Researchers faulted neither side, but Riyadh’s Western-backed coalition has controlled Yemeni airspace since it joined the fight in March 2015. The United States has conducted some drone hits; the Houthis have no known air force.
Charities also complain of coalition forces blocking commercial and aid ships in the Red Sea. Earlier this year, Save the Children protested that three vessels loaded with antibiotics and medical gear were stopped from unloading at Hodeida port, on a Houthi-controlled coast.
Ships have been diverted to Aden, a southern port that hosts the internationally recognised government and Saudi and Emirati troops, forcing aid teams to truck supplies north across risky battlefronts. Delays of drugs and fuel for hospital generators have impacted rebel-held Sanaa and the northwest.
The Norwegian Refugee Council and other charities have urged the coalition, which controls Yemen’s airspace, to permit flights to the country’s main airport in Houthi-held Sanaa, to receive aid and allow sick and injured Yemenis to fly abroad for treatment.
Yemen’s 30-month-old civil war pits President Abd-Rabbu Mansour Hadi’s Saudi-backed government, which controls south and eastern Yemen, against the Iran-backed Houthis and other rebel groups in a shaky alliance with forces loyal to ousted president Ali Abdullah Saleh.
Saudi officials acknowledge that cholera rates are higher on Houthi turf, but blame Houthi-led fighters for hitting hospitals, halting aid trucks, taxing petrol supplies and failing to cater to the needs of civilians.
“It’s very clear from those [WHO] statistics that there is significant improvement in the regions followed by the legitimate government,” Dr Abdullah al-Rabeeah, supervisor general of Riyadh’s King Salman Humanitarian Aid and Relief Centre, told Al Jazeera.
“In the Houthi-controlled areas are the highest numbers because of the prevention of getting medical supplies going to the hospitals.”

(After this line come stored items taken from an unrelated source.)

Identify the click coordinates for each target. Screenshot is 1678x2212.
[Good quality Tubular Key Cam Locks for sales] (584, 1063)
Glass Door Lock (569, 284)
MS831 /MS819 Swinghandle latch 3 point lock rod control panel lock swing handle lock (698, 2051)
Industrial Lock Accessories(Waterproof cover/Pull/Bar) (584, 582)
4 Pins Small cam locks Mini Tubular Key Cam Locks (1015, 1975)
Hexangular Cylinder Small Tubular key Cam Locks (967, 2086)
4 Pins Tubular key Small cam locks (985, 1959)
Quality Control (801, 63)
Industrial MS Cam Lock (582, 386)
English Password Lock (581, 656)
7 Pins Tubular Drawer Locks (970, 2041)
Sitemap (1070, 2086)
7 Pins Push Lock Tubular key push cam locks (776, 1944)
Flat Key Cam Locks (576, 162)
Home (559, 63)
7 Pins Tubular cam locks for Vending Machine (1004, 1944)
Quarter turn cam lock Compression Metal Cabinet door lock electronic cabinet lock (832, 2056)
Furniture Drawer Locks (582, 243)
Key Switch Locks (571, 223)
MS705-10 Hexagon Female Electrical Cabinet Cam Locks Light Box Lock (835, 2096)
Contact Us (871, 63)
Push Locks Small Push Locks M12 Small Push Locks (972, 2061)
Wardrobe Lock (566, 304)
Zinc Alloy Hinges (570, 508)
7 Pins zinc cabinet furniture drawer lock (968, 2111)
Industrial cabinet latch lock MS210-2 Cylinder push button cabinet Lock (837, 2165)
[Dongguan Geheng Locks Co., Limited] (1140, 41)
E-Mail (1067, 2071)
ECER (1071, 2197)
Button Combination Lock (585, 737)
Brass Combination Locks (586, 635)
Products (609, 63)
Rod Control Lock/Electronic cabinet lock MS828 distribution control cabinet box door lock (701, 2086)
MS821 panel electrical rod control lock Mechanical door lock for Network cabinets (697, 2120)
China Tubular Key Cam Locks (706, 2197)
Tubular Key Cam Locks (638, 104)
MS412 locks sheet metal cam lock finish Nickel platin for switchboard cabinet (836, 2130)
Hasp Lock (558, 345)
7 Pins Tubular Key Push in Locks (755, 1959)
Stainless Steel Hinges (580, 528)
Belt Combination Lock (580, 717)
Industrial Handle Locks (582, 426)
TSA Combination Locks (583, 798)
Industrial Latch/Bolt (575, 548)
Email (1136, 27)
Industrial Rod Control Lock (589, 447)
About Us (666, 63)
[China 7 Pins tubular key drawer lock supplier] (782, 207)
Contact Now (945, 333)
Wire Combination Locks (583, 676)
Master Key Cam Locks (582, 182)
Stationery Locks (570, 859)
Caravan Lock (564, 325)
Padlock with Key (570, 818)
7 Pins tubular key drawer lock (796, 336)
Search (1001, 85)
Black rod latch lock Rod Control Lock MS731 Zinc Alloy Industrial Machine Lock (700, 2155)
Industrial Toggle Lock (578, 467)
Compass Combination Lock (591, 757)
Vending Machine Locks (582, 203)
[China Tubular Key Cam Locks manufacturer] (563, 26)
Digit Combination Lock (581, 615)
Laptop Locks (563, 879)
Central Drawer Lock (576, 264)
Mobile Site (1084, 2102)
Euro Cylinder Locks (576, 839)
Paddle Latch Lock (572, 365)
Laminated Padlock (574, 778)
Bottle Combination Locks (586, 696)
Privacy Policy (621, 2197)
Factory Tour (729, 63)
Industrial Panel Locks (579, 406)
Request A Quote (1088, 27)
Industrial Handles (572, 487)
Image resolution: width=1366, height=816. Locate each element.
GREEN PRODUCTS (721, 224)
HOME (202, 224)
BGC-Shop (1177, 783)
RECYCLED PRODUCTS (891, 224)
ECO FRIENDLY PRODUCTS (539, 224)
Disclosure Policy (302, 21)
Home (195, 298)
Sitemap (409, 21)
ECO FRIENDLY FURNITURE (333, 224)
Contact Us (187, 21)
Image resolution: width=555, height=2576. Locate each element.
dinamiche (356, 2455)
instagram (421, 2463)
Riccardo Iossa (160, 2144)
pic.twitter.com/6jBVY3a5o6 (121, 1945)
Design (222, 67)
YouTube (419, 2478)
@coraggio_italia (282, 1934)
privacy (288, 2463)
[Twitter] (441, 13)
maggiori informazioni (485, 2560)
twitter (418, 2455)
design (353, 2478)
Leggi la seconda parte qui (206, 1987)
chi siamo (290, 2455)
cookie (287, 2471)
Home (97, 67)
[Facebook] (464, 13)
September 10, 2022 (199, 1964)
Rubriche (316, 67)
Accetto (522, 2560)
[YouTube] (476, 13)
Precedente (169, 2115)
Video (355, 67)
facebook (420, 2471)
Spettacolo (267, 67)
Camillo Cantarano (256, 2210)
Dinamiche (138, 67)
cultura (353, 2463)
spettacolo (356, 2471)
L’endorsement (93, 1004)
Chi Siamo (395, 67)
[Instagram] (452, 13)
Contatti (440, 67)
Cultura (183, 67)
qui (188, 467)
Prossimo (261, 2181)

Onlookers agree with the Saudis, in part. Human Rights Watch (HRW) accused Houthis of laying banned anti-personnel mines and stopping food and aid bound for residents of besieged Taiz, Yemen’s third-largest city.
In an interview, Dr Sherin Varkey, deputy envoy to Yemen for the UN agency for children, UNICEF, repeatedly blamed “both sides” for causing civilian harm, but doubted that coalition actions had significantly exacerbated the cholera crisis.
“It has definitely contributed towards the outbreak, but outbreaks like this have multiple factors which contribute to their spread – whether it’s population density, unhygienic conditions, the crumbling economy or rising levels of malnutrition,” Varkey told Al Jazeera.
Aid groups and the UN typically remain neutral in wars and focus on peace talks and protecting civilians.
Other observers, however, have concluded that rebel Kalashnikovs and Soviet-era missiles cause much less damage than the Saudi-led coalition’s F-15 fighter jets and 1,000kg, laser-guided Paveway IV bombs.
“The Houthis just don’t have the military hardware to do the same kind of damage as the Saudi-led coalition,” said Kennedy.
Kristine Beckerle, HRW’s Yemen researcher, raised similar concerns.
“I don’t know if it’s intentional, but if you add the closure of Sanaa airport, the imposition of arbitrary and excessive restrictions on boats at Hodeida port, stopping journalists and human rights groups from going to Houthi-run areas, the bombing of hospitals – the net effect is that civilians in areas under Houthi control suffer,” Beckerle told Al Jazeera.
The US and Britain provide arms and logistical assistance to the coalition. A high civilian death toll has caused controversy in Britain. Some US lawmakers have blasted Riyadh and tried to halt President Donald Trump’s $500m arms sales to Saudi in June.
The war has killed more than 10,000 civilians and displaced three million people. There is no a diplomatic or military end in sight. Houthi leaders refuse even to meet with the UN peace negotiator for Yemen, Ismail Ould Cheikh Ahmed.